El uso de las cámaras de seguridad cada vez se está extendiendo más en instalaciones tan importantes como cárceles y comisarías.

Gran parte de los edificios que forman parte de ministerios tan importantes para la seguridad, como Interior o Justicia, deben tener los sistemas de vigilancia más punteros y completos posibles. En ese sentido cada vez se solicita el apoyo de los proveedores de seguridad privada en cárceles, comisarías y otros puntos claves en el sector de la justicia.

La experiencia de los mejores profesionales y la tecnología más avanzada debe servir para desarrollar sistemas capaces de cumplir todas las necesidades de seguridad de manera precisa e infalible. Proteger a empleados en las instalaciones, así como a presos y visitantes, analizar cualquier tipo de incidente, hacer un exhaustivo control de todas las personas y prevenir la violencia, así como todo tipo de actividades ilegales, son algunos de los retos a los que se enfrentan estas instalaciones.

Cada vez más cámaras en las cárceles

Recientemente Instituciones Penitenciarias desarrolló un plan para implantar medidas que ayuden a reducir drásticamente las agresiones de reclusos a funcionarios. Entre las decisiones resaltadas por el documento destaca la de ampliar el número de cámaras de videovigilancia en aquellas zonas de las cárceles donde ya existían y dotar con ellas a otros departamentos que ahora carecen de estos dispositivos.

Según datos oficiales, prácticamente cada día se da una agresión de un recluso sobre un funcionario de prisiones, agente de policía o personal de apoyo. Las medidas, anunciadas en 2017 por el secretario general de Instituciones Penitenciarias Ángel Yuste, buscan minimizar las consecuencias de las agresiones de los presos y mejorar el conocimiento que los funcionarios tienen sobre los reclusos a su cargo estimulando la observación directa de los reos por parte de los trabajadores penitenciarios.

Las nuevas tecnologías permiten aplicar los antiguos métodos de videovigilancia pero con funcionalidades nunca vistas anteriormente. Un sistema con una avanzada red de cámaras de videovigilancia permite tener todos los ángulos de una instalación vigilados en tiempo real y sin que ninguna condición externa lo pueda comprometer.

Se den las condiciones de iluminación que se den, las actuales cámaras pueden seguir vigilando con una nitidez de Full HD, además de tener la capacidad para funcionar a pesar de que se den cortes de luz en la zona o haya inhibidores de frecuencia. En muchas instalaciones penitenciarias existen sistemas aprobados de inhibición de frecuencias para evitar que personas no autorizadas puedan utilizar dispositivos de comunicación no autorizados, como teléfonos móviles, por lo que un sistema de vigilancia que se no se vea afectado por estas condiciones es muy importante.
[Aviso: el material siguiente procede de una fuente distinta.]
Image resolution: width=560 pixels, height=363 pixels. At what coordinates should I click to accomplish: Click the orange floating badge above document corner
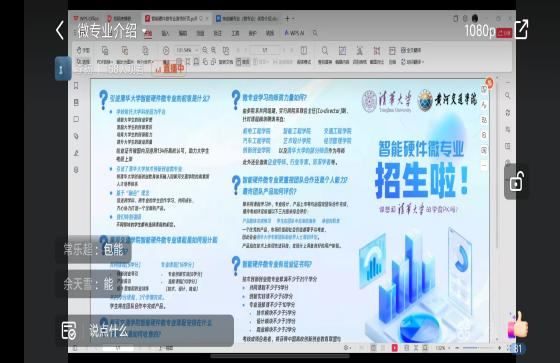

La capacidad adicional de poder acceder, en cualquier momento, a revisar un clip grabado anteriormente permite revisar cualquier incidente y aclarar cualquiera de las situaciones que pueda darse en la instalación. El hecho de que un mismo operario pueda vigilar todas las grabaciones de una red de cámaras desde un mismo centro de control permite una eficiencia en cuanto a recursos humanos que reduce enormemente los costes de operatividad y mejora la integridad física de los vigilantes de seguridad ya que tienen que exponerse menos al contacto con los reclusos.

Cada vez más presencia del sector privado

Año tras año se aumenta la presencia de los proveedores de seguridad privada en las instalaciones del sector justicia. A pesar de que en España sigue habiendo menos presencia de vigilancia privada respecto a la media Europea (195 vigilantes por 100.000 habitantes en España mientras que en la UE hay una media de 271), la gran reducción de costes al operar una empresa privada respecto a los organismos públicos hace que cada vez más se abra este mercado.

A partir del año 2013 se puso en marcha un proyecto piloto para ir sustituyendo gradualmente a los funcionarios públicos y los antiguos dispositivos de seguridad en la vigilancia perimetral de muchas instalaciones penitenciarias. La gran experiencia de los vigilantes privados y el apoyo de la última tecnología en seguridad está permitiendo que, cada vez más, el sector judicial se abra a esta nueva manera de gestionar la seguridad en instalaciones públicas. Securitas Direct, que en España provee sus servicios a más de un millón de clientes, es una de las compañías con más presencia en la transición de la gestión de instalaciones penitenciarias.